Source data ::

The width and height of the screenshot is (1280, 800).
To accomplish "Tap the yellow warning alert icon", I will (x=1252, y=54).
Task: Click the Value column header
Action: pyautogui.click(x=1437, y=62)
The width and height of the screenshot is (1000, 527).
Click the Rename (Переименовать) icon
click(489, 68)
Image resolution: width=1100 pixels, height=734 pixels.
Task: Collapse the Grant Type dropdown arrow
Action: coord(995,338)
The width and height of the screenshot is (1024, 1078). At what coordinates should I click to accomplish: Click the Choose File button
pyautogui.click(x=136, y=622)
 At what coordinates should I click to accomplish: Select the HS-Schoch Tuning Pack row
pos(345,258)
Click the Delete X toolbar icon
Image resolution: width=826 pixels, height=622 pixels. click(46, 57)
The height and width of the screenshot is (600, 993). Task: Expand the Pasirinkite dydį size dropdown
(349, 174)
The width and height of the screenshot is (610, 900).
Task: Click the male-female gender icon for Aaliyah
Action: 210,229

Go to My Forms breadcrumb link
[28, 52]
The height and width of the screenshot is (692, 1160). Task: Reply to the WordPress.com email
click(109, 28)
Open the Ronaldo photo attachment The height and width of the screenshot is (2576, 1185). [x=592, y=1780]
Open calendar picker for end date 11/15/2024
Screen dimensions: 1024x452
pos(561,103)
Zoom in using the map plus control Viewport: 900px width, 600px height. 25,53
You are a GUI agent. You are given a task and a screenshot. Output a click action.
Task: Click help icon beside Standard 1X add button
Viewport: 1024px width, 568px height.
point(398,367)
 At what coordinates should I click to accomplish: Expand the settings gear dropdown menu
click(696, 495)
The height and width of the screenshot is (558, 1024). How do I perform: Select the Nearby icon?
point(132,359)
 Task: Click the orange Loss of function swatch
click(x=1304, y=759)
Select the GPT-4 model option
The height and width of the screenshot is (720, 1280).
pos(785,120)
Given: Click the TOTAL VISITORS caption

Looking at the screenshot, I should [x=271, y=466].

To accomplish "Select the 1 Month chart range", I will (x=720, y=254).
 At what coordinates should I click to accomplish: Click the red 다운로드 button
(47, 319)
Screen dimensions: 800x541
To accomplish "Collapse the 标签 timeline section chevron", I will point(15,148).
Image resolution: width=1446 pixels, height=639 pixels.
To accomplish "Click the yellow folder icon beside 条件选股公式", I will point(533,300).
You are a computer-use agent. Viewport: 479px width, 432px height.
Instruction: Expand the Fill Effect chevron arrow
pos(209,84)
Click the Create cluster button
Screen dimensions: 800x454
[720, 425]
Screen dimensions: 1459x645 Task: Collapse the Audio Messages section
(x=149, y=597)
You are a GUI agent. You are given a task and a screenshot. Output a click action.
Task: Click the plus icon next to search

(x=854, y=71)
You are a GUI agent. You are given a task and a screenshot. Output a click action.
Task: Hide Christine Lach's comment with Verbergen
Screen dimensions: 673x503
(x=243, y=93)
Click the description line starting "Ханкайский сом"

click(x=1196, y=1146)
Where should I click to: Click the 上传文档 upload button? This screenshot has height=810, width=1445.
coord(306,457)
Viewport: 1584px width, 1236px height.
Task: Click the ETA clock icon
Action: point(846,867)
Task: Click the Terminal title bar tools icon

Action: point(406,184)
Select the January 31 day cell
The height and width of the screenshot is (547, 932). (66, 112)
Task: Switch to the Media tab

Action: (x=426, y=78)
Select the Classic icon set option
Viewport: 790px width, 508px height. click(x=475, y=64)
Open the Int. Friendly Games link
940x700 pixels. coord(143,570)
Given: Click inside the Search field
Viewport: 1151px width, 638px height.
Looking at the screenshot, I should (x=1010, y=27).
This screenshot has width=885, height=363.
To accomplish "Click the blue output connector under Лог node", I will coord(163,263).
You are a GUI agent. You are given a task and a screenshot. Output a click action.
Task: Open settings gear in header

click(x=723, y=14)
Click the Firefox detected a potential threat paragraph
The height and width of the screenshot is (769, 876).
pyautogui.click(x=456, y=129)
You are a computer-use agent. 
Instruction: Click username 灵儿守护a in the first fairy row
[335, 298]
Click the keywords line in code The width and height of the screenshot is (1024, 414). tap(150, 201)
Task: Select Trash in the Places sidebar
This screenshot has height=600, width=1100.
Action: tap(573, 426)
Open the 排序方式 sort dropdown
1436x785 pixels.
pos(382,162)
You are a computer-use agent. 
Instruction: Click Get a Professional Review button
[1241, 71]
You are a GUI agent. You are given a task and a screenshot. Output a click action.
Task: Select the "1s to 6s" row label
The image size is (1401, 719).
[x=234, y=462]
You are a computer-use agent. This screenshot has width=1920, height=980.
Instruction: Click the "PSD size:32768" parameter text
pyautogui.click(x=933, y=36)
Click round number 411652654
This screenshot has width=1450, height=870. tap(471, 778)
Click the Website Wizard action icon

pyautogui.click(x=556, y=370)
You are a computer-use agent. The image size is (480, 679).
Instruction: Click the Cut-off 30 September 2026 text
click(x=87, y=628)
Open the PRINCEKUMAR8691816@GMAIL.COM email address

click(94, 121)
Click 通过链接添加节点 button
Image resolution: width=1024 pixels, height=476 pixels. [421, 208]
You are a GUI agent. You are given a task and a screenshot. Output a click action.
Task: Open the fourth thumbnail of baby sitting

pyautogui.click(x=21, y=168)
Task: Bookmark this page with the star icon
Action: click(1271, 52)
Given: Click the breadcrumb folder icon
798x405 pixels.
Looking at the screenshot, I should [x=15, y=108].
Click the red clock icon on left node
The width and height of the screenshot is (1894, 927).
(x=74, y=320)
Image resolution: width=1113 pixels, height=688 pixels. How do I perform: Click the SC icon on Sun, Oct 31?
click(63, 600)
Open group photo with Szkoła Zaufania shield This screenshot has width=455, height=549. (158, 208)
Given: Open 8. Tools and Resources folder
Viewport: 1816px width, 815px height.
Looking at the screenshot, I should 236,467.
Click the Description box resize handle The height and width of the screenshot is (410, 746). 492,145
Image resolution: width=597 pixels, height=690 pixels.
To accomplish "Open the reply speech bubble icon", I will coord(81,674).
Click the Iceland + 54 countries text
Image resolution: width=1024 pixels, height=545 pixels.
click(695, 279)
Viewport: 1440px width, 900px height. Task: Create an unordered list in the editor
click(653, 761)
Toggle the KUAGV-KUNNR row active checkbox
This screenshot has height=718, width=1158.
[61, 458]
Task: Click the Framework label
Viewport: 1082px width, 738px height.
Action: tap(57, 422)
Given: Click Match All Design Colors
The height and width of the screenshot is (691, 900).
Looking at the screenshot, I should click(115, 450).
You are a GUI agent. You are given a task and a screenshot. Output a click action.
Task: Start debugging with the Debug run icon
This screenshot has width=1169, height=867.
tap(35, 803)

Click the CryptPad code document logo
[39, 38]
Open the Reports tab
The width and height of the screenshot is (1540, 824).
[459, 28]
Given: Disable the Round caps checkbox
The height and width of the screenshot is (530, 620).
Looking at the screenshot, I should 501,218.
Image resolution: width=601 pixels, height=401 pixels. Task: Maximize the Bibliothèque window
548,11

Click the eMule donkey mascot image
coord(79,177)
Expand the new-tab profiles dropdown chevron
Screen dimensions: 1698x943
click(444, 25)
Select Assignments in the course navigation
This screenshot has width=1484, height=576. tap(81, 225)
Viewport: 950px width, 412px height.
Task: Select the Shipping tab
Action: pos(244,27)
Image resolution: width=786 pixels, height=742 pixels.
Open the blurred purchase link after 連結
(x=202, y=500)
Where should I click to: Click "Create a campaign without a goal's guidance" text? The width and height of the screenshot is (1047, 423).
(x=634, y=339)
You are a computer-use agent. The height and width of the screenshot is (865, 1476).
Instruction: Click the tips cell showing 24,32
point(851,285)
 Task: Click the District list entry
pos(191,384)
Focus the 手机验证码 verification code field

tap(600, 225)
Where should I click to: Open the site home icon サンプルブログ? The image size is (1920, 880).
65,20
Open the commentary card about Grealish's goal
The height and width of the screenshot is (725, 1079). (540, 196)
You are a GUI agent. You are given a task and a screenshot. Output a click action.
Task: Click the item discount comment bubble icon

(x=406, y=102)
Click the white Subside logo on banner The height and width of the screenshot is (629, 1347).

Required work :: All lines in the records that contain "label" are to be copied and returned.

Exercise response ::
Task: Select the "1s to 6s" row label
Task: Click the Framework label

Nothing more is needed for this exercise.